AKP iktidarı 26 Nisan’da Ankara’daki Kobanê yargılamasını bunun için başlattı bununla suçunu örtme amacı yanı sıra Kürtlerin siyasi kıyımı üzerinde enerji devşirmek istiyor, devşireceği enerjiyle hedeflediği rejimi kalıcılaştırmak istiyor.

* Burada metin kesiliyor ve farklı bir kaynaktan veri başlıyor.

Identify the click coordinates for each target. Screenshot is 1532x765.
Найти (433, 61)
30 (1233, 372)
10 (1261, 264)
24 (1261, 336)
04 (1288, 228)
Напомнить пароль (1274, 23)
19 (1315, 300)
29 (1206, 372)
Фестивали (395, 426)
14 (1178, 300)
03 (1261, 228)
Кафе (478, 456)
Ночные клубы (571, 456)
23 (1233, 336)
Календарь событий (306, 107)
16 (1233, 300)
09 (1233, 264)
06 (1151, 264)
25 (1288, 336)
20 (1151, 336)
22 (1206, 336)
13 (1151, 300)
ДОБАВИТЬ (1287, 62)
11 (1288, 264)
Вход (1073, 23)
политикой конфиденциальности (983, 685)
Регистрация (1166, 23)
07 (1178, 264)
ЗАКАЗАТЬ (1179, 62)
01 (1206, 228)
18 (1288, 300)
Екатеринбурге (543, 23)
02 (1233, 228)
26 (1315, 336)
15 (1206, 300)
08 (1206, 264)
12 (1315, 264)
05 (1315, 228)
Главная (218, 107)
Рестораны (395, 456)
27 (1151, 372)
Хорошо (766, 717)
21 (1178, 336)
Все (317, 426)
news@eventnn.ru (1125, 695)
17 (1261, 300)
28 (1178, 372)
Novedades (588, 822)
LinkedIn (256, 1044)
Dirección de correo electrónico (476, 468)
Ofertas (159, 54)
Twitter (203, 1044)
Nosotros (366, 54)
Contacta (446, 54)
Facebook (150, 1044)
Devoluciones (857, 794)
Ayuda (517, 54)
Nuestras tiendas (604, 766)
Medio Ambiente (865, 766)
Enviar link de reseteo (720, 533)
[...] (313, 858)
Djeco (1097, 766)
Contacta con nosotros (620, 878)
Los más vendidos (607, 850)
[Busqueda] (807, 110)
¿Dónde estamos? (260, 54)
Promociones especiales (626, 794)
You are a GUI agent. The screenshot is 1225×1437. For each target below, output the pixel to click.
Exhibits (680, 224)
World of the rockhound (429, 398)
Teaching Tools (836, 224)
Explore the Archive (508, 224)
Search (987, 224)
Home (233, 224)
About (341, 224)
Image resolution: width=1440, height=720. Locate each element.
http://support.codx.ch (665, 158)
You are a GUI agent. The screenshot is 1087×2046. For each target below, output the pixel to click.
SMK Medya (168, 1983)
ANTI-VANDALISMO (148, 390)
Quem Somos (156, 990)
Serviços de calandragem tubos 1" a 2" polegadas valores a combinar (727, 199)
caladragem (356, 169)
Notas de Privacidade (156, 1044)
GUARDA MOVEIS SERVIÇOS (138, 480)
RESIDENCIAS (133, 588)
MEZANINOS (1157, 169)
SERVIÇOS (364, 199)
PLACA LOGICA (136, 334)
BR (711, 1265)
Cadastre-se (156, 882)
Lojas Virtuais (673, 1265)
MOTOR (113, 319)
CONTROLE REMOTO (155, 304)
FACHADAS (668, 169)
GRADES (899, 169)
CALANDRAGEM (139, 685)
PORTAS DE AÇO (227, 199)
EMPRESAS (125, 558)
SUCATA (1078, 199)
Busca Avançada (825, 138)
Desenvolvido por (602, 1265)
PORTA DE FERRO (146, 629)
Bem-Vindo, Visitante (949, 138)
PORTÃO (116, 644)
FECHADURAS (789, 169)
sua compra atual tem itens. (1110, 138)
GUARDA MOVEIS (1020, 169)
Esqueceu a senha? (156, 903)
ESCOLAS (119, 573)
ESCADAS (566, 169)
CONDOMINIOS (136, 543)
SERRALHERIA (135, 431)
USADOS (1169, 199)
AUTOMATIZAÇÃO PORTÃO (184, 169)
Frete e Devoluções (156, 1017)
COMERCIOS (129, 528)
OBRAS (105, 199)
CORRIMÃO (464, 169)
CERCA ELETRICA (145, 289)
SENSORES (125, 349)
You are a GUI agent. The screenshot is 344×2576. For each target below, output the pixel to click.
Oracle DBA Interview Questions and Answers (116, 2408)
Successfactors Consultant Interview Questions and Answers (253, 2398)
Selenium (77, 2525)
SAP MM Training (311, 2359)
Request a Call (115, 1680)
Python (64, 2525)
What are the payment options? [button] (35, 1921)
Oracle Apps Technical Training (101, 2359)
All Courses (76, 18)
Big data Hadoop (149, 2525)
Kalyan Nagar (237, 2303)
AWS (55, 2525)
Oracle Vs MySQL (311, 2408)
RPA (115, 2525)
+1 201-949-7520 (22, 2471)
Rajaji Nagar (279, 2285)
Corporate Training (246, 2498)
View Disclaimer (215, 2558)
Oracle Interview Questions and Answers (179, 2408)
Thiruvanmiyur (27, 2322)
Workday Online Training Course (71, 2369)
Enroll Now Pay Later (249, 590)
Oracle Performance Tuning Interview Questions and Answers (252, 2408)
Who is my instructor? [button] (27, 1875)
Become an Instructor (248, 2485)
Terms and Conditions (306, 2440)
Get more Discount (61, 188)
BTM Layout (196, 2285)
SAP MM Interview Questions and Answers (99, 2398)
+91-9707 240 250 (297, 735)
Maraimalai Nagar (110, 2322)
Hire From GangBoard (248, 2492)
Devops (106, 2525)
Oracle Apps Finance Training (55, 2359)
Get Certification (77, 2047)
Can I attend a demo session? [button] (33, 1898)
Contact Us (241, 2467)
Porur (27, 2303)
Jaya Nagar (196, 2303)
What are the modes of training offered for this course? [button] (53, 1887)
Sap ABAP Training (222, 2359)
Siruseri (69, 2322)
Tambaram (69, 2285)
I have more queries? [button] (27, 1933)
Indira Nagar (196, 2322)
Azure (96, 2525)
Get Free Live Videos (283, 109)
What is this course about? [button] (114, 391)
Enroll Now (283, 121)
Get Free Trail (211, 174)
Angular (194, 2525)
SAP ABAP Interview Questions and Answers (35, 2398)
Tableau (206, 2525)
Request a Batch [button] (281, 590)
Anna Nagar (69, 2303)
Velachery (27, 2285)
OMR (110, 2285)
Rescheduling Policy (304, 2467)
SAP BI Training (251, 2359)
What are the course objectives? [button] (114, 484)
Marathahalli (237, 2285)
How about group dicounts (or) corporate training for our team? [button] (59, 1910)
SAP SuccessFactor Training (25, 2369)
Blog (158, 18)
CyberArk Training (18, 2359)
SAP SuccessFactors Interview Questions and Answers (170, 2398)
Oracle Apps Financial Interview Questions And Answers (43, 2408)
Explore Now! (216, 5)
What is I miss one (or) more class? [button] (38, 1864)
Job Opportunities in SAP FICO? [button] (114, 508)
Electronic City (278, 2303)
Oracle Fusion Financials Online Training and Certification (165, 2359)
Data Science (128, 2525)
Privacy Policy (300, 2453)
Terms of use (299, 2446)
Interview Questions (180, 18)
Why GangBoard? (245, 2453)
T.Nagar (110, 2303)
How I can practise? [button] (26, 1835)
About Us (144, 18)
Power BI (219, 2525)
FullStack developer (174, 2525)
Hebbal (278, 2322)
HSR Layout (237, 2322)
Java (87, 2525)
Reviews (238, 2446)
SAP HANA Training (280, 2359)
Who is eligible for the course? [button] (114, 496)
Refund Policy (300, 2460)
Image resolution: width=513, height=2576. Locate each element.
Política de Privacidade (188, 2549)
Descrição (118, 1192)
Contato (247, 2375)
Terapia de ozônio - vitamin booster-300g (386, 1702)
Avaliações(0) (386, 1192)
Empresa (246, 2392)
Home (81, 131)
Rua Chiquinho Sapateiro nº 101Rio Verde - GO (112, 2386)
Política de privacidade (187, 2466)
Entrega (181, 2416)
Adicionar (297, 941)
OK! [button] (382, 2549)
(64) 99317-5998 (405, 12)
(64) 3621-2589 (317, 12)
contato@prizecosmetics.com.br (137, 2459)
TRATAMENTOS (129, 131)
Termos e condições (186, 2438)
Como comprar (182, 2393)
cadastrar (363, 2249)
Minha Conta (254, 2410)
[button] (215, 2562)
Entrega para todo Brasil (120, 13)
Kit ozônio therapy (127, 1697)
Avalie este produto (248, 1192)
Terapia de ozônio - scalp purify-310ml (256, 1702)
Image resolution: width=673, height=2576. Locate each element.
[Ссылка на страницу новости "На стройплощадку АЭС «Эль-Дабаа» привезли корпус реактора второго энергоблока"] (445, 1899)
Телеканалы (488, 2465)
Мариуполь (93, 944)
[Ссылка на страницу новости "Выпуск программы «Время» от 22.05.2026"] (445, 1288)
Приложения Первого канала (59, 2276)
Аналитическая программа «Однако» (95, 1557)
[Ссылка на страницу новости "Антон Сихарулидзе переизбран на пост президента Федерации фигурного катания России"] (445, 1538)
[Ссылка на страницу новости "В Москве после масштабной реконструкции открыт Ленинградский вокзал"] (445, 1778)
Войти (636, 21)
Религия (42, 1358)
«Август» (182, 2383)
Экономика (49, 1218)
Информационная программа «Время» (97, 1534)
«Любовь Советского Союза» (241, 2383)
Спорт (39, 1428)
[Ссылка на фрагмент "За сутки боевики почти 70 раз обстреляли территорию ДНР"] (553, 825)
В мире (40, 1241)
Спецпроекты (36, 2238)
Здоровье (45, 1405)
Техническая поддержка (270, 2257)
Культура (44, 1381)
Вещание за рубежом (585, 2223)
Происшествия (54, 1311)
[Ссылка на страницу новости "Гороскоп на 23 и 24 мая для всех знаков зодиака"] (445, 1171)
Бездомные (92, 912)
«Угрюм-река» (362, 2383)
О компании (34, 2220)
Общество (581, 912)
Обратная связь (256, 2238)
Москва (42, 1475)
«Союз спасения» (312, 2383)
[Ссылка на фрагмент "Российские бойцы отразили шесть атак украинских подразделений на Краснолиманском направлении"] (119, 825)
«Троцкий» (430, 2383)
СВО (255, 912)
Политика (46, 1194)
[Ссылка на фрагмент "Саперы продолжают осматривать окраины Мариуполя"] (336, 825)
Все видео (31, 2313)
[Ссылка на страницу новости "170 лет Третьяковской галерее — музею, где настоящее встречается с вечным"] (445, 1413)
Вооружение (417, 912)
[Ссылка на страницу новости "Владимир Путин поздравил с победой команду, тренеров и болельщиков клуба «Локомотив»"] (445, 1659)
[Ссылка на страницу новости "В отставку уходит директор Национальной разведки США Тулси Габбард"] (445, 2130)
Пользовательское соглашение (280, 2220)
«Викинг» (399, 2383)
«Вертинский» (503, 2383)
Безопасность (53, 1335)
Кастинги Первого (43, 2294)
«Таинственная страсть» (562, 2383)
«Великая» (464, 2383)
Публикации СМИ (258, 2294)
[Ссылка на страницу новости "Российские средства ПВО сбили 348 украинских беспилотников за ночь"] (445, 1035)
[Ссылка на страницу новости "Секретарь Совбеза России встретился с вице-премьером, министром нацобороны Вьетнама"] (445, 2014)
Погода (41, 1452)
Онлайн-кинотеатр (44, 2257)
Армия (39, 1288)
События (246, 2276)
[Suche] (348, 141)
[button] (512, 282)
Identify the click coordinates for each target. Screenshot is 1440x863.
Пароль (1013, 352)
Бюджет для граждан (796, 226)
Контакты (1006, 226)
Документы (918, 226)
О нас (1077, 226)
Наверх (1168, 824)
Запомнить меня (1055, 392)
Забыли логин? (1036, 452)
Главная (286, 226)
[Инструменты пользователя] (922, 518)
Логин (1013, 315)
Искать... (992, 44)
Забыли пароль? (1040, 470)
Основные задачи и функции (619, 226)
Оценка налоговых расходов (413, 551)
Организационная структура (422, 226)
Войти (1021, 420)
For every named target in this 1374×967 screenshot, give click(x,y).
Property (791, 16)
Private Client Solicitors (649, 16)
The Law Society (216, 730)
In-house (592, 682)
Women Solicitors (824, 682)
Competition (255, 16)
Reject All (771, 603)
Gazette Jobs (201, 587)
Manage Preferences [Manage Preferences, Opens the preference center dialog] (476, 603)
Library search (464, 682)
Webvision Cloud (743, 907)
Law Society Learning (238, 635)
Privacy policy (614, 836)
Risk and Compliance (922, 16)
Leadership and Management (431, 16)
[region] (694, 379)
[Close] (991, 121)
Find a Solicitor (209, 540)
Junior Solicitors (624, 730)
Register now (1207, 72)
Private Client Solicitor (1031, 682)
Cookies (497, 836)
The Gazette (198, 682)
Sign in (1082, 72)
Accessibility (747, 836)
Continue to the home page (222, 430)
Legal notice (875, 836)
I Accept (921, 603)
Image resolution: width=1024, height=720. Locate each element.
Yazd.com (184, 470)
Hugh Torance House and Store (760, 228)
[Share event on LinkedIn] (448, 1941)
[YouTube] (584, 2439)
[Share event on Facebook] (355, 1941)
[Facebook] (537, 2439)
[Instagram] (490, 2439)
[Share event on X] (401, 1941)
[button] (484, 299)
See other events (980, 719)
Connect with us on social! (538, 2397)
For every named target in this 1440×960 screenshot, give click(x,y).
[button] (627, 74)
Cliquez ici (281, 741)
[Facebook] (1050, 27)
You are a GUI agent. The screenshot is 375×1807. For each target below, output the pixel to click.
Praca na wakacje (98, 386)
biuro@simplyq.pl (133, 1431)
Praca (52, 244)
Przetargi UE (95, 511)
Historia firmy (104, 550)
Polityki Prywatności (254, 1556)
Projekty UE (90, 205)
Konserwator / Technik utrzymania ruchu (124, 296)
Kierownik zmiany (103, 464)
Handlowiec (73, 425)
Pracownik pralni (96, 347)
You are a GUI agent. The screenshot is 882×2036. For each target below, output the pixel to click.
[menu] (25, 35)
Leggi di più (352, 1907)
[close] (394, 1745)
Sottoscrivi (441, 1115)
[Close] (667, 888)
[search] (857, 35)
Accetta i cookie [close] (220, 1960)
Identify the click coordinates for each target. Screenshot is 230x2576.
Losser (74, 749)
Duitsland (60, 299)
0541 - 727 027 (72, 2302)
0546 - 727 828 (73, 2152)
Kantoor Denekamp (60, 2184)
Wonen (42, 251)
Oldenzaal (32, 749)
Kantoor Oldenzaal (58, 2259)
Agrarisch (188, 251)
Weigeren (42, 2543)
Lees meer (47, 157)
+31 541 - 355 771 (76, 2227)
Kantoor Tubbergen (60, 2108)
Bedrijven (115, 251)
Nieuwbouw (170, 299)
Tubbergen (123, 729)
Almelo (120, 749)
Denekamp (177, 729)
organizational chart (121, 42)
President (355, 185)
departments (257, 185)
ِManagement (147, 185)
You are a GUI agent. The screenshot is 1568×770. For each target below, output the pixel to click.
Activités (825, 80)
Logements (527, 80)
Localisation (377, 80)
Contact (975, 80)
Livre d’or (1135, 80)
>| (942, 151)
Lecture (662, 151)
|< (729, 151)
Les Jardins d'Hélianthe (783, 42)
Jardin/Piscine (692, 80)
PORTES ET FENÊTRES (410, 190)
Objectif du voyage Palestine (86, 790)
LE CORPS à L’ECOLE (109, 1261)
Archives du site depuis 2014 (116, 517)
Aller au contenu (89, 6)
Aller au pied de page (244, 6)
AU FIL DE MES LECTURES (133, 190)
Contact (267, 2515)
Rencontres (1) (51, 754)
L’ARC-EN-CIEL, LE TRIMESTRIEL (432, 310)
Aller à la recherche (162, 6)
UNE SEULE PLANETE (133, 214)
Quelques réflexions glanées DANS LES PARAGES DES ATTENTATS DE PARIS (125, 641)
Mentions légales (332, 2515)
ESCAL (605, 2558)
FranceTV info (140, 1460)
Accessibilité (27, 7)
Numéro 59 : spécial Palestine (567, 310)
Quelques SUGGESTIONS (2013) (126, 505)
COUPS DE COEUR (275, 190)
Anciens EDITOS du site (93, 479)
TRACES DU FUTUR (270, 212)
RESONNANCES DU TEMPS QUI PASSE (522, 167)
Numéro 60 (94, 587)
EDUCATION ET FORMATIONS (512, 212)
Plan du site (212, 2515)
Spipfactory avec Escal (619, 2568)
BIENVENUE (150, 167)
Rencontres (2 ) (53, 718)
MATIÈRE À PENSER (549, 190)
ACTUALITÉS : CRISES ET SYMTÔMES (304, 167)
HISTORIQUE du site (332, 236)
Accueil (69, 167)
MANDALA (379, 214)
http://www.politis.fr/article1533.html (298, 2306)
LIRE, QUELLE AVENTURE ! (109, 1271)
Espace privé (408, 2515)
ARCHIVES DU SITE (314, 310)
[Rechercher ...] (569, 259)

Kobanê davası aynı zamanda AKP-MHP faşizmine karşı bir demokrasi davasıdır, halkların birleşik mücadele davasıdır; bir Suriyeli’nin de bir Iraklı’nın da demokrasiden yana bir Türk’ün de davasıdır faşizme, işgale ve talana karşı bu halkların ortak davasıdır. DAİŞ’in saldırılarında DAİŞ ziynetli güçlerin yıkımına, kıyımına katliamlarına maruz kalan insanlığın, tüm demokrasi güçlerin davasıdır aynı zamanda

Diğer taraftan son yılarda Kürt halkı üzerinde Kürt özgürlük mücadelesi üzerinde bölgesel ve küresel güçlerin Türk devletiyle AKP iktidarıyla örgütledikleri kirli pazarlıklar trafiği daha da yoğunlaştı. Bu trafiğin Kürt halkı üzerinde çok yıkıcı sonuçlara yol açtığı ortada ve trafik bu yönlü tüm yoğunluğuyla devam ediyor. Kobanê davası bu trafiğin bir parçası olarak ortaya çıkıyor. Bir halkın geleceğini karatma üzerinde süren bir trafiği bir konsepti boşsa çıkarmak insanlıktan yana barışta yana olan her kese sorumluluk yüklüyor.